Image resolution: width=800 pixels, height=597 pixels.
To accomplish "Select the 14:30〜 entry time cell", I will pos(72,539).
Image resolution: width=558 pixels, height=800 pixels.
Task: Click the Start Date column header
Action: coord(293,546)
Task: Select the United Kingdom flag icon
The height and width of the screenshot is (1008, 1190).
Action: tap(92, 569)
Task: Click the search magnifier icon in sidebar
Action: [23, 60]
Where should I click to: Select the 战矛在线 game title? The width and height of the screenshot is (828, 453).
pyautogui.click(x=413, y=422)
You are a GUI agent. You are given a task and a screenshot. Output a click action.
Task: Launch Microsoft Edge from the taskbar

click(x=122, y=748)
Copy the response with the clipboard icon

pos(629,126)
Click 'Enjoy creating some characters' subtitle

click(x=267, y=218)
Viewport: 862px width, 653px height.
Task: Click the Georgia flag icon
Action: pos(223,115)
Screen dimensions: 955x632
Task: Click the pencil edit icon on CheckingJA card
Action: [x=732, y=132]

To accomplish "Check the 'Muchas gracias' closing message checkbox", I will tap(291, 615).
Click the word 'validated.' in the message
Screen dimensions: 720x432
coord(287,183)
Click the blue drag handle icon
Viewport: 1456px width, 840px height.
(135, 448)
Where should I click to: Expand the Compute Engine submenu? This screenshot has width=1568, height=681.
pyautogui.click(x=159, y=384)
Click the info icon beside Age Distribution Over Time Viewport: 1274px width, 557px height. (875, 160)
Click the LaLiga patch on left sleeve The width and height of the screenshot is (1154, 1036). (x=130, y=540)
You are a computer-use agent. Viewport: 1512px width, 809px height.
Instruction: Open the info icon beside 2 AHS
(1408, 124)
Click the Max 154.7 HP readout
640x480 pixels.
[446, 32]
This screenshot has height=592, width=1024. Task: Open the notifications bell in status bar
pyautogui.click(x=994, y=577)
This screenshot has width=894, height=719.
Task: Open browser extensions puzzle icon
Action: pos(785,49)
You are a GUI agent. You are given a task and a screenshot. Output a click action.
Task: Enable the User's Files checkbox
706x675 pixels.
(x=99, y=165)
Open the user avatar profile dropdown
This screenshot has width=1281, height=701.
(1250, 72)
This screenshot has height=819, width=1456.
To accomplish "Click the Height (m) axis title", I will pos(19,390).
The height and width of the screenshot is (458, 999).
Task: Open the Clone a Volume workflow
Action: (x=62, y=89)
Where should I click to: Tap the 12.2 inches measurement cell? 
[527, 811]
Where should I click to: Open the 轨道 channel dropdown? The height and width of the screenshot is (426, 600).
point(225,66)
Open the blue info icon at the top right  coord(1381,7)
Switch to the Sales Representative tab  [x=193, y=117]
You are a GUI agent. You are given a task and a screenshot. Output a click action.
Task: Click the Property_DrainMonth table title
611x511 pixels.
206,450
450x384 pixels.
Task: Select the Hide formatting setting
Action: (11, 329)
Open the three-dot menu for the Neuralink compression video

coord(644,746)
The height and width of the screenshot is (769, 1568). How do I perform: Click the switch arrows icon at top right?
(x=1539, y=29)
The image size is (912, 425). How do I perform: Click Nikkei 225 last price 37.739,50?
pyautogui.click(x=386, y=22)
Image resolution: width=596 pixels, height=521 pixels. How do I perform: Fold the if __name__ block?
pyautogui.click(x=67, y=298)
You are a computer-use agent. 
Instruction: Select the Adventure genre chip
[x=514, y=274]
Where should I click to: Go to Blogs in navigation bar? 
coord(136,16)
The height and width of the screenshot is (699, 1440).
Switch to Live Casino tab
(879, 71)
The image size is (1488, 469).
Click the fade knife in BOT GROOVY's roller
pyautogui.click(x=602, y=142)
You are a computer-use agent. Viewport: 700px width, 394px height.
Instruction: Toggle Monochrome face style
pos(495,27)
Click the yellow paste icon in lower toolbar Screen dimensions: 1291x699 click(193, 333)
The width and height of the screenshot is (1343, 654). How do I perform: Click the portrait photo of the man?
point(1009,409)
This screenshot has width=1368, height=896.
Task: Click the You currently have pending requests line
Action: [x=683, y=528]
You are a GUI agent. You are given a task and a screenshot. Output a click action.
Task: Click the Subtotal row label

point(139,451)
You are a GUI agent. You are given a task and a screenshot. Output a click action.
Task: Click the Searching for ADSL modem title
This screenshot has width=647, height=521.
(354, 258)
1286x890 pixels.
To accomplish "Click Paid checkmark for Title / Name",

===

### [TRY IT]
If a line in the material above contains the word "blue", it counts; give only the number of such lines.

### [EXERCISE OUTPUT]
2